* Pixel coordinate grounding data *
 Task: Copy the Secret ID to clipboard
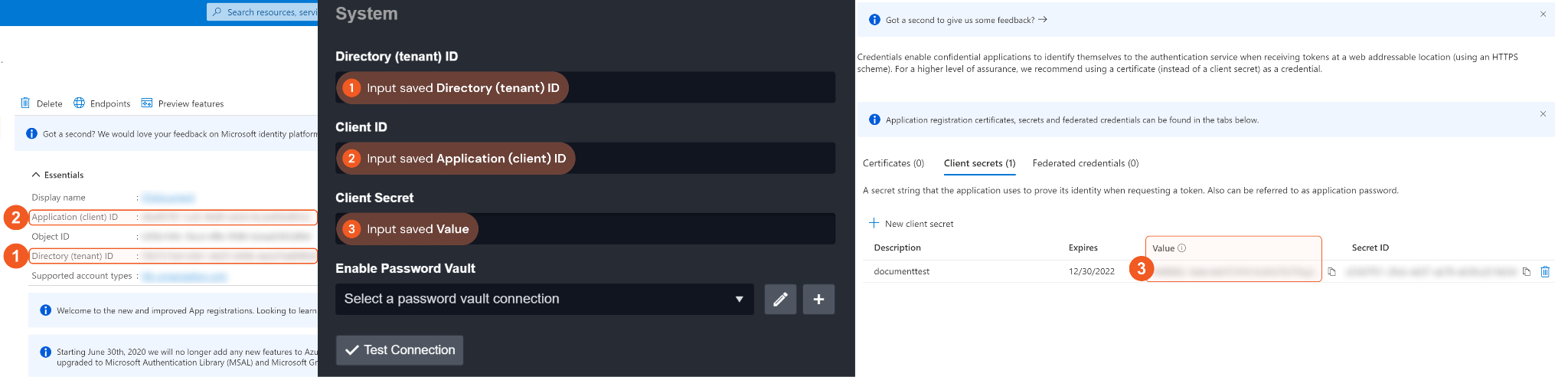1526,272
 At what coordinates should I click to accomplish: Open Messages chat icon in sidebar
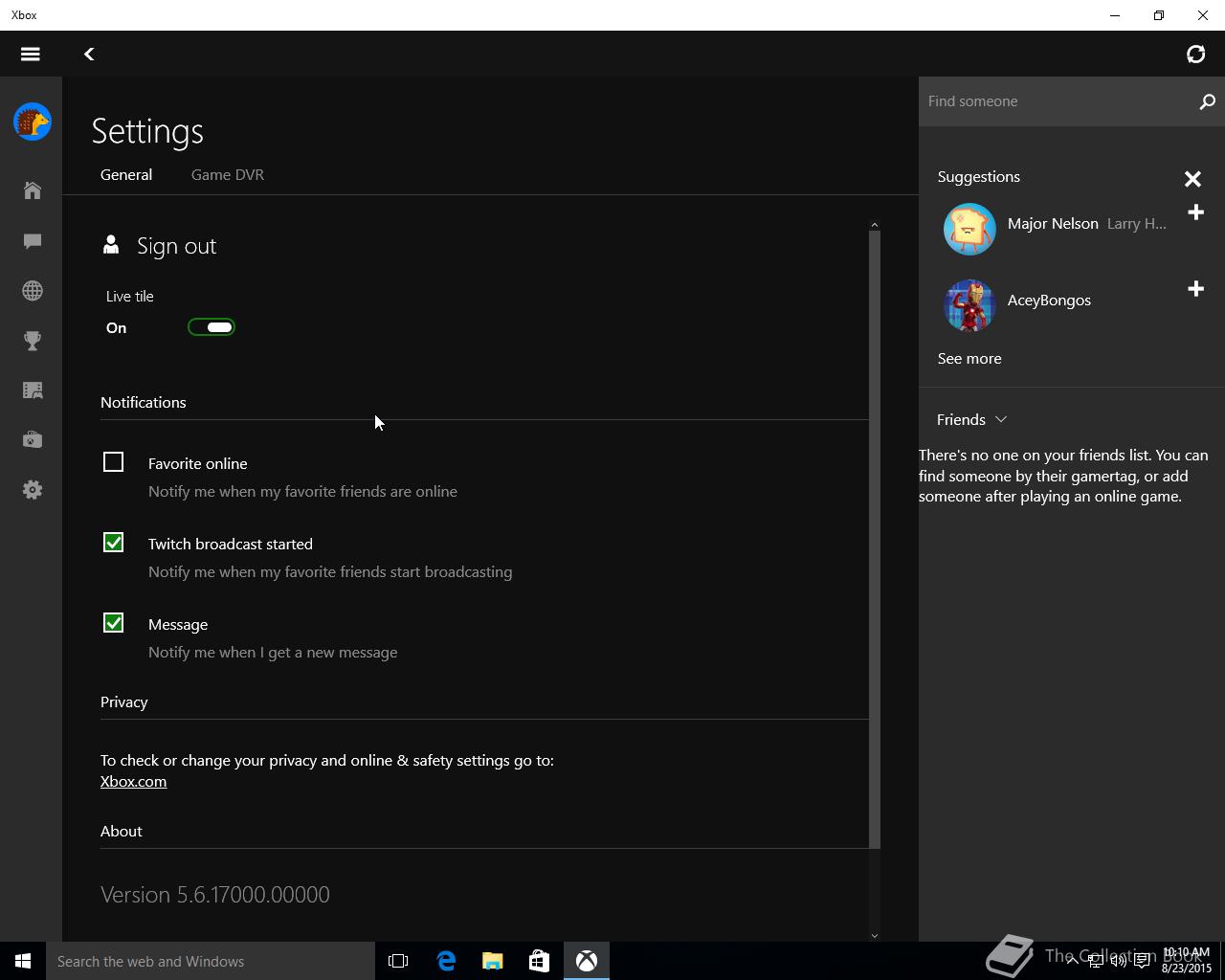click(x=33, y=241)
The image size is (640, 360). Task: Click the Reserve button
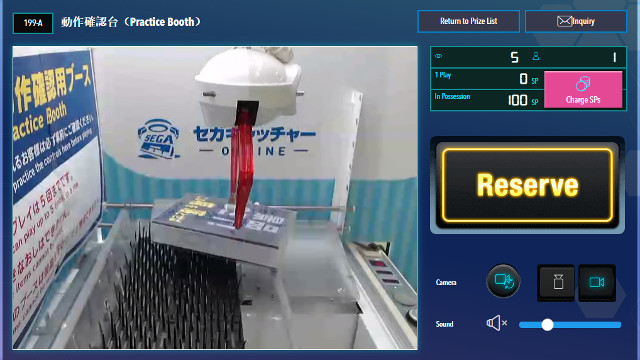tap(527, 185)
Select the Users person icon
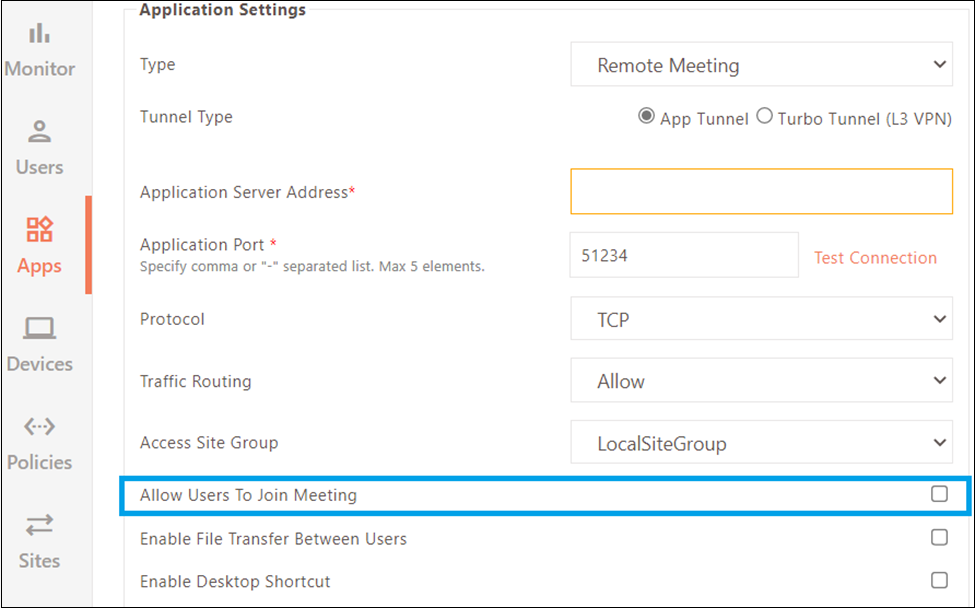Screen dimensions: 975x608 39,131
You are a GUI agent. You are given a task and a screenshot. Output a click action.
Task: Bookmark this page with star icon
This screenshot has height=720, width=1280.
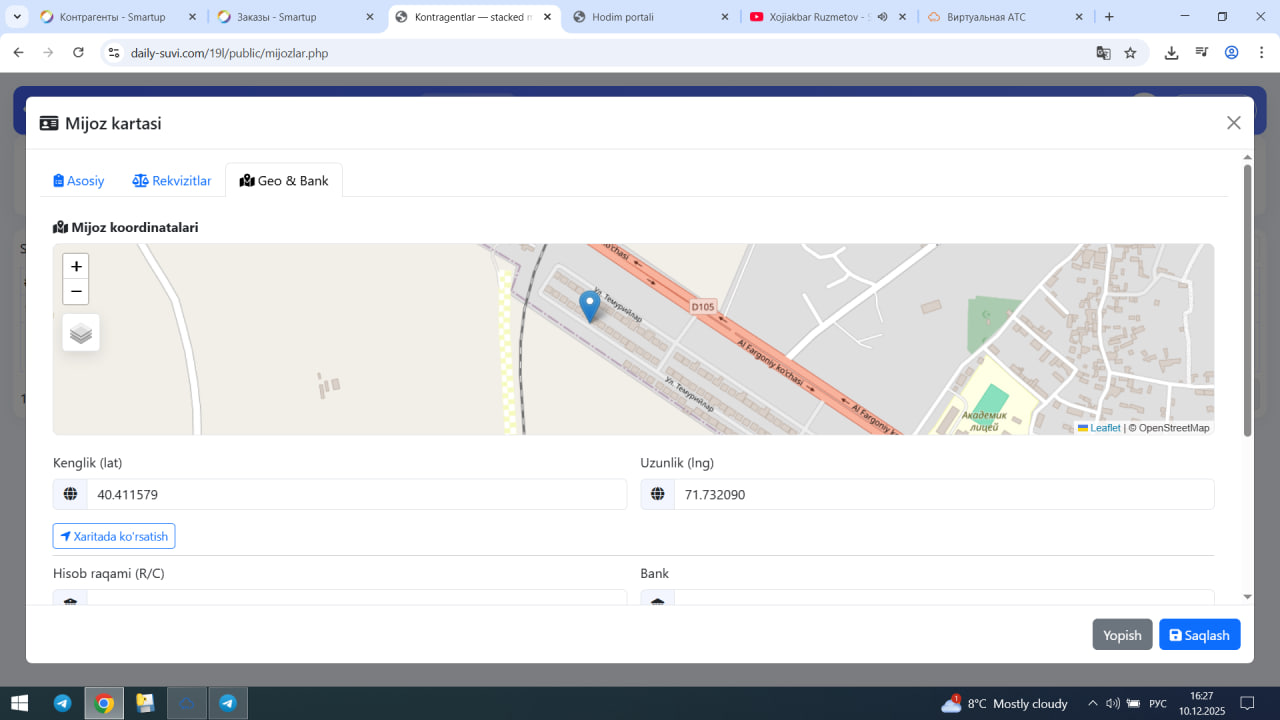[1130, 53]
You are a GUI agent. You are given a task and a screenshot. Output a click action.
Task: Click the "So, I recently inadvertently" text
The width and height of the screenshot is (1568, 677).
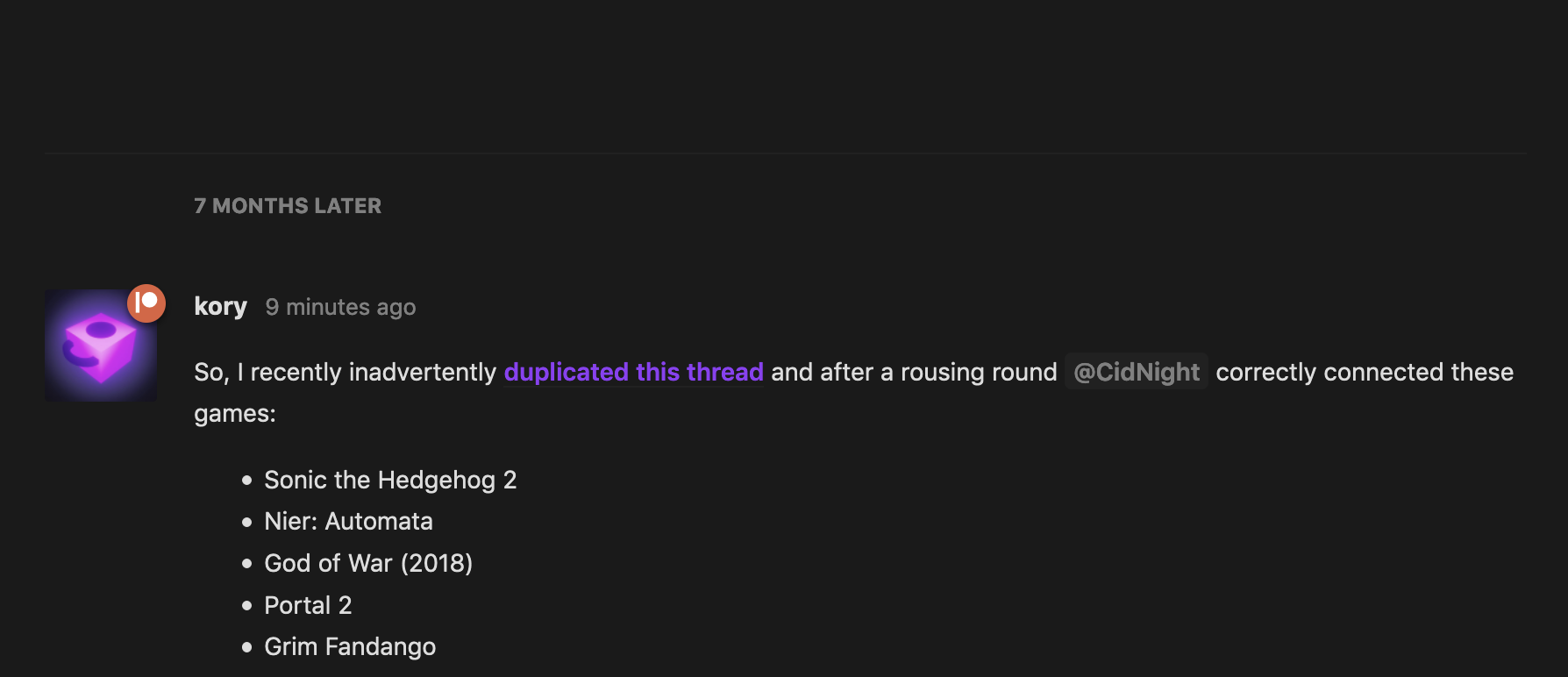click(346, 372)
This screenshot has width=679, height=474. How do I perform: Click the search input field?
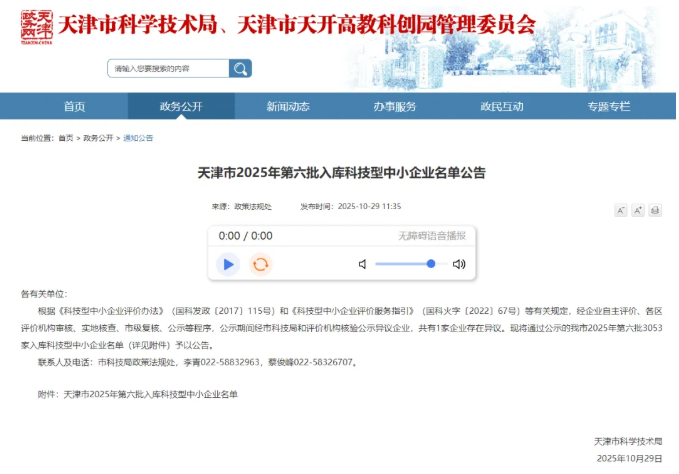tap(168, 69)
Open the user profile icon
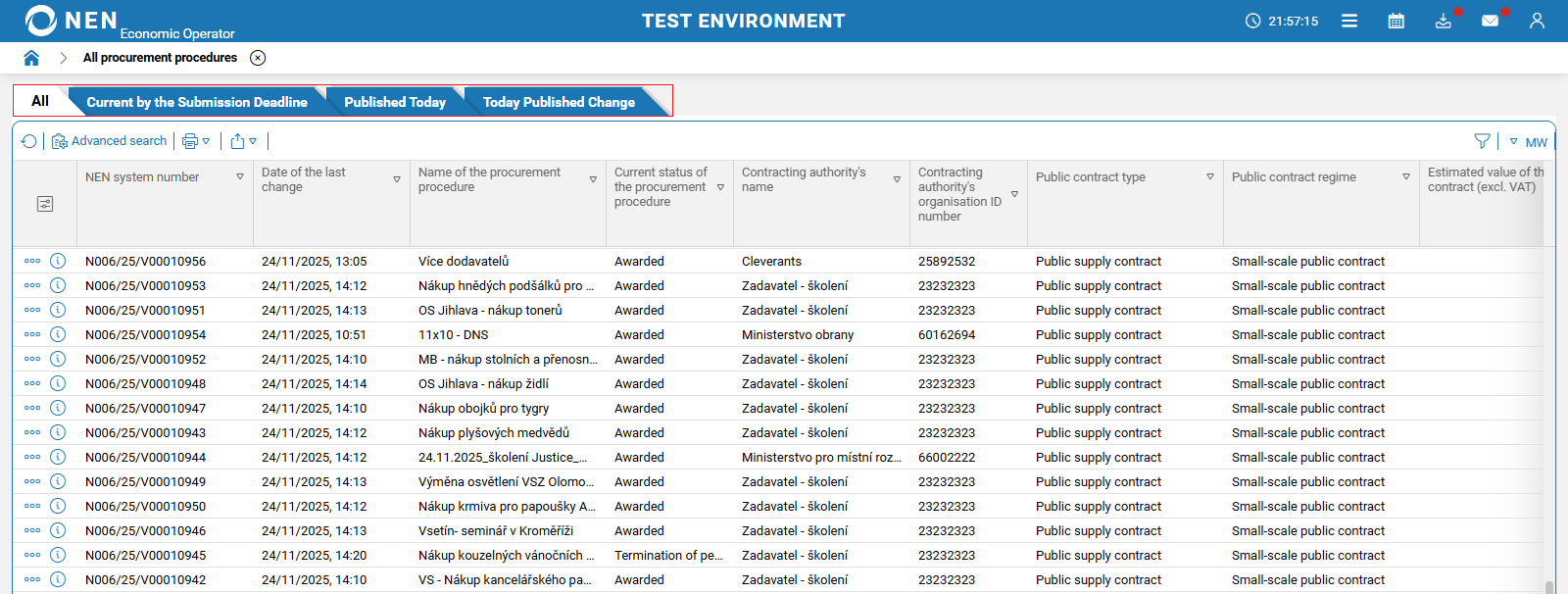The height and width of the screenshot is (594, 1568). (x=1537, y=21)
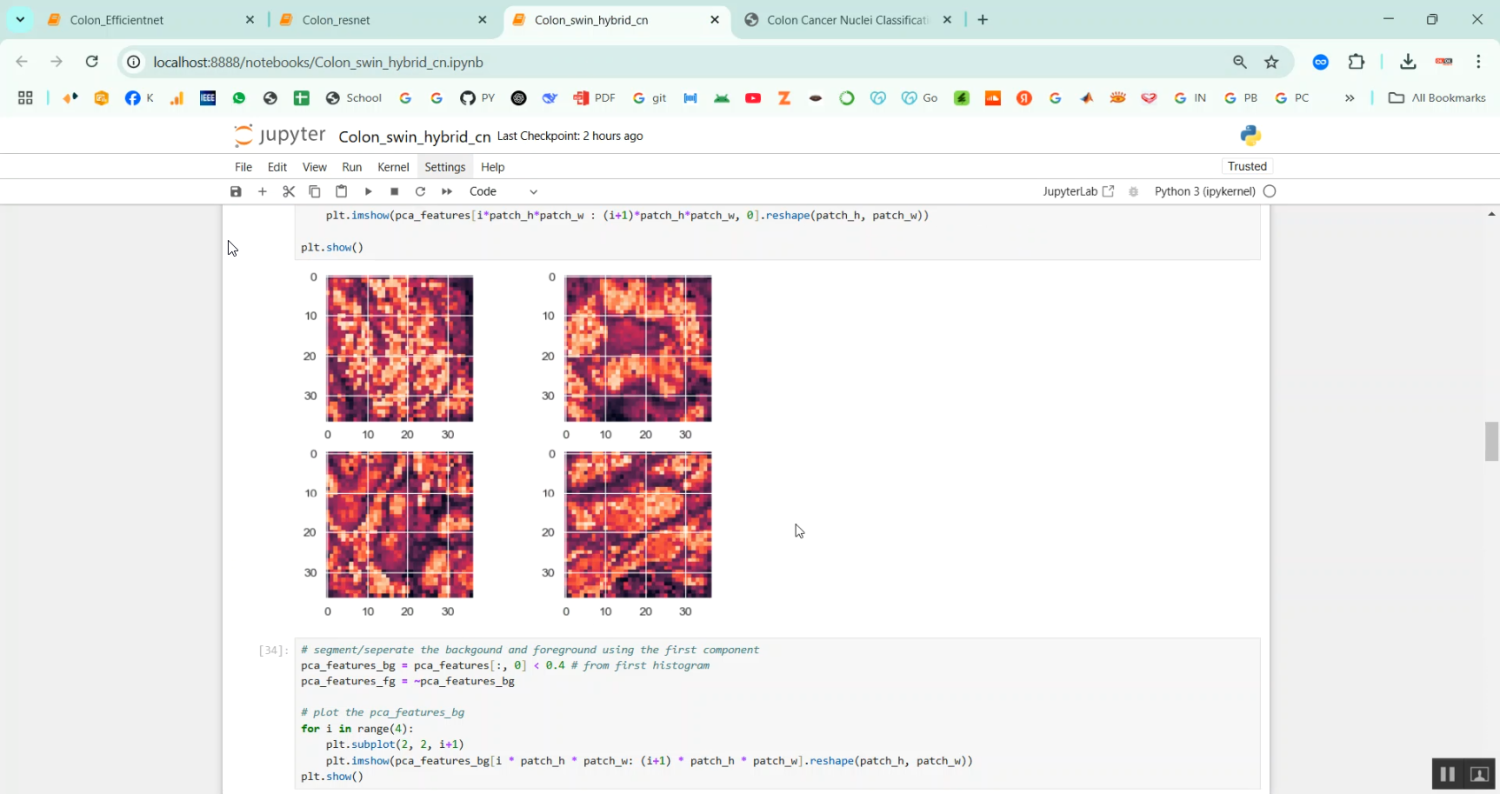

* Exercise *
Return each record as written, minus its images.

* Solved exercise *
 Task: Copy the Secret ID to clipboard
1526,272
 At what coordinates should I click to accomplish: Open Messages chat icon in sidebar
click(x=33, y=241)
The image size is (640, 360). Task: Click the Reserve button
tap(527, 185)
Select the Users person icon
Screen dimensions: 975x608 39,131
You are a GUI agent. You are given a task and a screenshot. Output a click action.
Task: Bookmark this page with star icon
This screenshot has height=720, width=1280.
[1130, 53]
You are a GUI agent. You are given a task and a screenshot. Output a click action.
Task: Click the "So, I recently inadvertently" text
The width and height of the screenshot is (1568, 677).
click(346, 372)
This screenshot has width=679, height=474. How do I perform: Click the search input field?
tap(168, 69)
Open the user profile icon
The height and width of the screenshot is (594, 1568). (x=1537, y=21)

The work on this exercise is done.